Rainfall averaged 6 millimeters (0.24 inch) a day in 15 cocoa-growing areas from Sept. 29 to Oct. 5, down from 11.3 millimeters a day the previous week, according to CICO Services, an agronomy intelligence agency based in Abidjan, the commercial capital. The average temperature was 30 degrees Celsius (86 Fahrenheit), unchanged from the previous week.
“The rain alternates with the sun,” Jean-Philippe Kadio, who owns a plantation of 5 hectares (12 acres) in the eastern town of Agnibilekrou, said by phone yesterday. “It is usually sunny in the morning, and the weather is darker and cooler in the afternoon.”
The rain was distributed west to east across in the country’s cocoa areas last week. The western region of Gagnoa got more rain than other areas, with an average of 8 milimeters a day.
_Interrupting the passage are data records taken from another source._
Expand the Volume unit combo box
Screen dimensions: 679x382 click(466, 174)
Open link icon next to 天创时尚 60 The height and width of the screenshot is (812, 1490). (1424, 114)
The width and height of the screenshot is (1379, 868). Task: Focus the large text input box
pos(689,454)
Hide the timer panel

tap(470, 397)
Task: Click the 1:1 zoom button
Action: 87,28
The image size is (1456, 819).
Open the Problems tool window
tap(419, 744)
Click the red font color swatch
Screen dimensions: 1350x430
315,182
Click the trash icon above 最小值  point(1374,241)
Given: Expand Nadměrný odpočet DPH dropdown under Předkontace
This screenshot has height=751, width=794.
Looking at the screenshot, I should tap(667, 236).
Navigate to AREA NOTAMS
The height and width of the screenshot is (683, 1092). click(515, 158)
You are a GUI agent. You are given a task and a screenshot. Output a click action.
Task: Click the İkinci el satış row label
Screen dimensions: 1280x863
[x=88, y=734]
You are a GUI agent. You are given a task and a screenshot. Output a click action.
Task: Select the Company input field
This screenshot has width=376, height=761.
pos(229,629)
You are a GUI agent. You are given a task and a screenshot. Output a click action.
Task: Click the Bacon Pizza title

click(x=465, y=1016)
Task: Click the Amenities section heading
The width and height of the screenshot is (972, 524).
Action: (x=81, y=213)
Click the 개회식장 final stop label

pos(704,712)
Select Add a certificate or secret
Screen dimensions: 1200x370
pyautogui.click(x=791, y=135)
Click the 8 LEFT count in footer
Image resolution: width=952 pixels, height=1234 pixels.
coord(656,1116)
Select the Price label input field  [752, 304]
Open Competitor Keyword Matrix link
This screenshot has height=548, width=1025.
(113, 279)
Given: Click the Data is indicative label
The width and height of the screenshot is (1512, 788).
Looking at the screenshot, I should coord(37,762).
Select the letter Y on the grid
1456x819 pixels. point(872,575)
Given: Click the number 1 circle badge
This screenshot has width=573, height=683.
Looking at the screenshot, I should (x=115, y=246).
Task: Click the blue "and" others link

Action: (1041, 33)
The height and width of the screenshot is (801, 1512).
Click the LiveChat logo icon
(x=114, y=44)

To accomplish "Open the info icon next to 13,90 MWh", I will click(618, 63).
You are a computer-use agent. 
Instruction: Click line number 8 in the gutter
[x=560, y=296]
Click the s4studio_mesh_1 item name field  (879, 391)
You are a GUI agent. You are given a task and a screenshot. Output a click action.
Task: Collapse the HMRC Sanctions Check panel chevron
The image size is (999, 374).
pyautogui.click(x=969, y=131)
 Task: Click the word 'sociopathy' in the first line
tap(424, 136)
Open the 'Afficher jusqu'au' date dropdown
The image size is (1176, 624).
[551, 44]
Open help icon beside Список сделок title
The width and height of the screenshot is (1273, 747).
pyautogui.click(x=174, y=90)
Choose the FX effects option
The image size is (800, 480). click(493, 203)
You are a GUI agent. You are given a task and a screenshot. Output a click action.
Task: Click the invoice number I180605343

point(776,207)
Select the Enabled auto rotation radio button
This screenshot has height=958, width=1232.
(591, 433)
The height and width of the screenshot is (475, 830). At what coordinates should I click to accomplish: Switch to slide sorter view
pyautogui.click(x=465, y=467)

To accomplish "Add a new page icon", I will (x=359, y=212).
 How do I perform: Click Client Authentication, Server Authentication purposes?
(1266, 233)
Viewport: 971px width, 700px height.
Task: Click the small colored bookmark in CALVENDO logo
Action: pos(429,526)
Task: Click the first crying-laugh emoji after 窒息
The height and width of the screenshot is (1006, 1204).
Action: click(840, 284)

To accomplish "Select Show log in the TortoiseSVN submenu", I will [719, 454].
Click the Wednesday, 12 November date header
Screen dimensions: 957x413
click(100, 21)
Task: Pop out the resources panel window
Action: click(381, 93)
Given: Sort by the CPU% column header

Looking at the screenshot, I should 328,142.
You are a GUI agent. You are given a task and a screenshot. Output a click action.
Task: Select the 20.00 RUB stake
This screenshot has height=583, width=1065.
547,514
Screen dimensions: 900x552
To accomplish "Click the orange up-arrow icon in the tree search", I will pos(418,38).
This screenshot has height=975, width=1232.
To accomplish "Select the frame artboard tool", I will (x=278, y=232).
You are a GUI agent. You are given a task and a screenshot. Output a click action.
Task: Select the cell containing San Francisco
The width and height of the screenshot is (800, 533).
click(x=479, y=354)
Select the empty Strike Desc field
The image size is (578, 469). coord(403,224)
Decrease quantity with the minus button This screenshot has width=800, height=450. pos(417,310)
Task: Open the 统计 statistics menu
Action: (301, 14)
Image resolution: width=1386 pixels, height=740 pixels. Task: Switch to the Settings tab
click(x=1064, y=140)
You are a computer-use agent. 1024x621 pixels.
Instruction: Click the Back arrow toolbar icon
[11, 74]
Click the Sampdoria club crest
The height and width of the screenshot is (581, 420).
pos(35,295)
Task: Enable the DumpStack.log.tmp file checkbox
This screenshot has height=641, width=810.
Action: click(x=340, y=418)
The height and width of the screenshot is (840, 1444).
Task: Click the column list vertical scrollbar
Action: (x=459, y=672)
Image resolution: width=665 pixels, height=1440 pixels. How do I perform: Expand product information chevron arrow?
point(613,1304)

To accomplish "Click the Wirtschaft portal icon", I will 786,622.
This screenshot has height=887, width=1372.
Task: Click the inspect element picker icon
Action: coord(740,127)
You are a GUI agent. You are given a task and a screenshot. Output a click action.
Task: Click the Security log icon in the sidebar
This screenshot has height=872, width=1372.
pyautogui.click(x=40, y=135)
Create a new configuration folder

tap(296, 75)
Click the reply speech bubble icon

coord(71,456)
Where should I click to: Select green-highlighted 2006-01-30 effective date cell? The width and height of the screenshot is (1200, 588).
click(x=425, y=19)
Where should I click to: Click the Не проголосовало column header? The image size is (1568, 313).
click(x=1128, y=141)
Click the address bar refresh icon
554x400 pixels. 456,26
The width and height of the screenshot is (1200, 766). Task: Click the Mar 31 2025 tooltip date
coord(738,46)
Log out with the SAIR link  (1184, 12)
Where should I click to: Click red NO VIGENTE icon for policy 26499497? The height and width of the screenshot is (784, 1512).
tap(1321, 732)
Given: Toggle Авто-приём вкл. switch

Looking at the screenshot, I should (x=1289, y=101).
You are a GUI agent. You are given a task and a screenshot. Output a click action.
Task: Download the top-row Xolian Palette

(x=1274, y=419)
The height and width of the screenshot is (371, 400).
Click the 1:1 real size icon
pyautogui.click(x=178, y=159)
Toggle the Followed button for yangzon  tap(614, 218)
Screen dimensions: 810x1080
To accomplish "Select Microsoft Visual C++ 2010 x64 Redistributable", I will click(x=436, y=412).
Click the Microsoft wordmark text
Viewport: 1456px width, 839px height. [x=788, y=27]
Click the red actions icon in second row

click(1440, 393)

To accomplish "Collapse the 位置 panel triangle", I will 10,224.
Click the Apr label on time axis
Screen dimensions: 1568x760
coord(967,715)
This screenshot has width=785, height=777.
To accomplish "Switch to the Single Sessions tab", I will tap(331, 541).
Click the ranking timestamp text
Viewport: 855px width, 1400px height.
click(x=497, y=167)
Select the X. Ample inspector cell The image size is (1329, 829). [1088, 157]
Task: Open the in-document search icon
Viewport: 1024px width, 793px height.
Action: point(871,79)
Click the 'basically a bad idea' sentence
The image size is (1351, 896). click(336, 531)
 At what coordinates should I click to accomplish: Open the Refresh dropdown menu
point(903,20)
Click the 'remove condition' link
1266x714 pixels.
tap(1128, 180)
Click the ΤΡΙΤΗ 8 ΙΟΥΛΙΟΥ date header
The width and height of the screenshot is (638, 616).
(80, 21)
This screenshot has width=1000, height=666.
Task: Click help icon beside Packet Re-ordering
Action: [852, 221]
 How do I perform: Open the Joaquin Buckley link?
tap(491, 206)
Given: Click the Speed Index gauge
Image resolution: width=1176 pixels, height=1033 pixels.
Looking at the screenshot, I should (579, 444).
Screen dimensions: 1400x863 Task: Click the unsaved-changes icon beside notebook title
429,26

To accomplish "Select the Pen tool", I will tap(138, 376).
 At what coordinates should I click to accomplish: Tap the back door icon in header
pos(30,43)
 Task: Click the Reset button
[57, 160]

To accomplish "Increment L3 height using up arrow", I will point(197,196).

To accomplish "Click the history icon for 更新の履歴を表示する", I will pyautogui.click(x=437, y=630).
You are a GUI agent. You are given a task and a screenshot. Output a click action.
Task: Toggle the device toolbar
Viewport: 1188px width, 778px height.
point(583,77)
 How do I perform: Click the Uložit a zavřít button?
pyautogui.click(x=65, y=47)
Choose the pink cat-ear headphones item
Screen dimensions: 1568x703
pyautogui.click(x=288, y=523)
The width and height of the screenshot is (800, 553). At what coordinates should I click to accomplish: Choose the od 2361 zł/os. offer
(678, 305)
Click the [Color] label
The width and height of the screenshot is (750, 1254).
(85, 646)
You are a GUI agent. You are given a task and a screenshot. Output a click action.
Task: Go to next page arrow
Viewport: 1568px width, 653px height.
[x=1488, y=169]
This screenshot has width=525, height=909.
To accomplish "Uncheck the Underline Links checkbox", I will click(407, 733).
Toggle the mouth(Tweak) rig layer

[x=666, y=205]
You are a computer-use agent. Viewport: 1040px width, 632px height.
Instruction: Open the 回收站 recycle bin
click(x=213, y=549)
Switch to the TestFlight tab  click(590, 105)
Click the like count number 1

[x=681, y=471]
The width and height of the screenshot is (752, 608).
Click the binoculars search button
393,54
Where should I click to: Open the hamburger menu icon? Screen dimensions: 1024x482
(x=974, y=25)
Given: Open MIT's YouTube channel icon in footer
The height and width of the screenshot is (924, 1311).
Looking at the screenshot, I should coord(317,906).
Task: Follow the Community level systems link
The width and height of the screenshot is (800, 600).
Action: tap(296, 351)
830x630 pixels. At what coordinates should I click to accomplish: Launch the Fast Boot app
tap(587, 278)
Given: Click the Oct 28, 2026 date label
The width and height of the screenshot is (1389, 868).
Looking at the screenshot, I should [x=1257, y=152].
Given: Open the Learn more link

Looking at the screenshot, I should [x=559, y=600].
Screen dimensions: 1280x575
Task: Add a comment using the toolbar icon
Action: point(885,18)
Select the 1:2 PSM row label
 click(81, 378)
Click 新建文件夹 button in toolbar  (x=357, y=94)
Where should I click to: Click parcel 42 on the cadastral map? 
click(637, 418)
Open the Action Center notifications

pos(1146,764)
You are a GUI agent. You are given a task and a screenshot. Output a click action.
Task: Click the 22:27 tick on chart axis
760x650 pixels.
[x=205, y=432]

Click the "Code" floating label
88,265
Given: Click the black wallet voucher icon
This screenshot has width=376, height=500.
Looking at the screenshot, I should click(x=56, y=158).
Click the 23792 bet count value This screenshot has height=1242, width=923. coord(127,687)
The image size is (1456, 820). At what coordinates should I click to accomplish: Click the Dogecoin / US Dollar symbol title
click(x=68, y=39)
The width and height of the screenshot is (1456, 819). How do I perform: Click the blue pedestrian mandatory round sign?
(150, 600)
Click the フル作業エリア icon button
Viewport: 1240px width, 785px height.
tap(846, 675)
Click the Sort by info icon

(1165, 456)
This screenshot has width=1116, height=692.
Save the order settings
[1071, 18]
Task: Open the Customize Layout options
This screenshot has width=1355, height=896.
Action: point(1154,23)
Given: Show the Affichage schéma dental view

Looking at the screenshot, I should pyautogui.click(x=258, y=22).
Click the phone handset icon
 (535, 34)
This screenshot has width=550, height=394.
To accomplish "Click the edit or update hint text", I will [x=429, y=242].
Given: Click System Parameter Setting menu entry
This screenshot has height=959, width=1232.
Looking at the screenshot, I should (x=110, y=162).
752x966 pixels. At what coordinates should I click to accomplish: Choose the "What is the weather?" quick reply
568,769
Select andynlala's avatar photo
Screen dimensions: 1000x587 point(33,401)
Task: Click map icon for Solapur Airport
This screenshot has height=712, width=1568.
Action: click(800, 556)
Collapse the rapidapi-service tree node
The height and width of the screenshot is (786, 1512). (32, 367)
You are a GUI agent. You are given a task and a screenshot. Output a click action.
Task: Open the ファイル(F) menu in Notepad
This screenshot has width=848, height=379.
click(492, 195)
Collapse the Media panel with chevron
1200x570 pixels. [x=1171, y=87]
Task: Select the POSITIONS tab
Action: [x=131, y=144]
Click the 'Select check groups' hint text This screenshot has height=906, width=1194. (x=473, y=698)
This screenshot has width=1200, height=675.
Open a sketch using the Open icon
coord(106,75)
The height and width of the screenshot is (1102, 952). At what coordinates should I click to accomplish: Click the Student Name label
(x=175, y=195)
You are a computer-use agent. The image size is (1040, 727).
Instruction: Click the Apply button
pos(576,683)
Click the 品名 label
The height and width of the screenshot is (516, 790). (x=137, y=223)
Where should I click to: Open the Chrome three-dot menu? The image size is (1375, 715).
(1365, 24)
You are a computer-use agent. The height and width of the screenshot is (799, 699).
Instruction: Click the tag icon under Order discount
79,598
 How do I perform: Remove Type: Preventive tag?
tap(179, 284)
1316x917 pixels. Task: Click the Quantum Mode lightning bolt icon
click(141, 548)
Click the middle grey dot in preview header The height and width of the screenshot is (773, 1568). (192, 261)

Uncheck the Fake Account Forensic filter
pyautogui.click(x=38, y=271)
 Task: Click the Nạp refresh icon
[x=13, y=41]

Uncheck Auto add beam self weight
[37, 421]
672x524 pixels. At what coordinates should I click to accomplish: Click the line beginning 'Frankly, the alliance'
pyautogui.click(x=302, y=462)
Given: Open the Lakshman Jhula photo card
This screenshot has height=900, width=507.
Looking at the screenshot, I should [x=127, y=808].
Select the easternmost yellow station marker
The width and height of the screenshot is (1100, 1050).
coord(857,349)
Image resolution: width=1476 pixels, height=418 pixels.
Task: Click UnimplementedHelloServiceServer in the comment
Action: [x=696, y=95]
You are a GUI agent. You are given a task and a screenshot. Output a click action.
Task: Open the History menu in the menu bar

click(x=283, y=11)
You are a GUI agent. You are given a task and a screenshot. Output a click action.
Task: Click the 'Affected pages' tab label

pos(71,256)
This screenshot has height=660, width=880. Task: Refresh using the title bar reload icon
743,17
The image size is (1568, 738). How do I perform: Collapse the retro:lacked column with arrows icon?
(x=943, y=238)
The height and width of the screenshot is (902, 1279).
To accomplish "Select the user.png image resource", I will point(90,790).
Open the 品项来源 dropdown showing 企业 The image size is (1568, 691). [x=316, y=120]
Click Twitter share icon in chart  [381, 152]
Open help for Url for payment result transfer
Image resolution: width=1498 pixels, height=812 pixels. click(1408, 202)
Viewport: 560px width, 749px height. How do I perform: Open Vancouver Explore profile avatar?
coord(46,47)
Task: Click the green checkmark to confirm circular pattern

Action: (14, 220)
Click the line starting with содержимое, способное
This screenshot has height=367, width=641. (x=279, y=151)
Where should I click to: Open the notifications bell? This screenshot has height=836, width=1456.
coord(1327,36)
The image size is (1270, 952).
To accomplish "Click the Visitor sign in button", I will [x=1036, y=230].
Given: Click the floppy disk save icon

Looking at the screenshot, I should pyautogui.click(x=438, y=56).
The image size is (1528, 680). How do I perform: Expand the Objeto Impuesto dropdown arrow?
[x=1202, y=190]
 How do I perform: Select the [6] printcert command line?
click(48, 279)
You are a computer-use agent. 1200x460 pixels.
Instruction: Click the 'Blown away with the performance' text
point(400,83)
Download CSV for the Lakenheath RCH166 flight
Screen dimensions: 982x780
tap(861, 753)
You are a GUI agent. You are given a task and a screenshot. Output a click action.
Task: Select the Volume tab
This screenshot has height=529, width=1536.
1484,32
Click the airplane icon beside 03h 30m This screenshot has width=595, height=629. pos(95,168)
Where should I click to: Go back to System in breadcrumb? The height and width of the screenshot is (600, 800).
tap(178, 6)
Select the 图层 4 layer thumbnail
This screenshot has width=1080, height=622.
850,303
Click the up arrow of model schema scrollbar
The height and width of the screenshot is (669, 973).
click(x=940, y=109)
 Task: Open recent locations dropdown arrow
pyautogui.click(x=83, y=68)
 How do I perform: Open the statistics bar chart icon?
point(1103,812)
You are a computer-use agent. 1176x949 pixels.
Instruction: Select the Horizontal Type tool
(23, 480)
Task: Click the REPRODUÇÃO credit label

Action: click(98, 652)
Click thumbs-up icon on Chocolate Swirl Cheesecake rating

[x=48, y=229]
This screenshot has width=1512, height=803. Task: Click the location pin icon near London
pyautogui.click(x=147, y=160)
Some farmers started selling their harvest on Oct. 3, Kadio said. The nation produced a record 1.74 million metric tons of cocoa in 2013-14, compared with 1.44 million tons a year earlier, the government said Oct. 1. Production will be 1.8 million tons in the 2014-15 season, a person familiar with the government’s forecast said Sept. 3.
Ivory Coast raised the minimum guaranteed farmgate price last week by 13 percent to 850 CFA francs ($1.62) a kilogram (2.2 pounds) for the main crop of the 2014-15 marketing year that started Oct. 1.
In the country’s western town of Daloa, rain is accompanied by “strong winds,” said Mamadou Doumbia, a farmer who owns a 10-hectare cocoa plantation.
“It rains every other day, and it is light, so we are able to dry the beans that we harvest”, Doumbia said by phone yesterday. “The current weather is fine for cocoa.”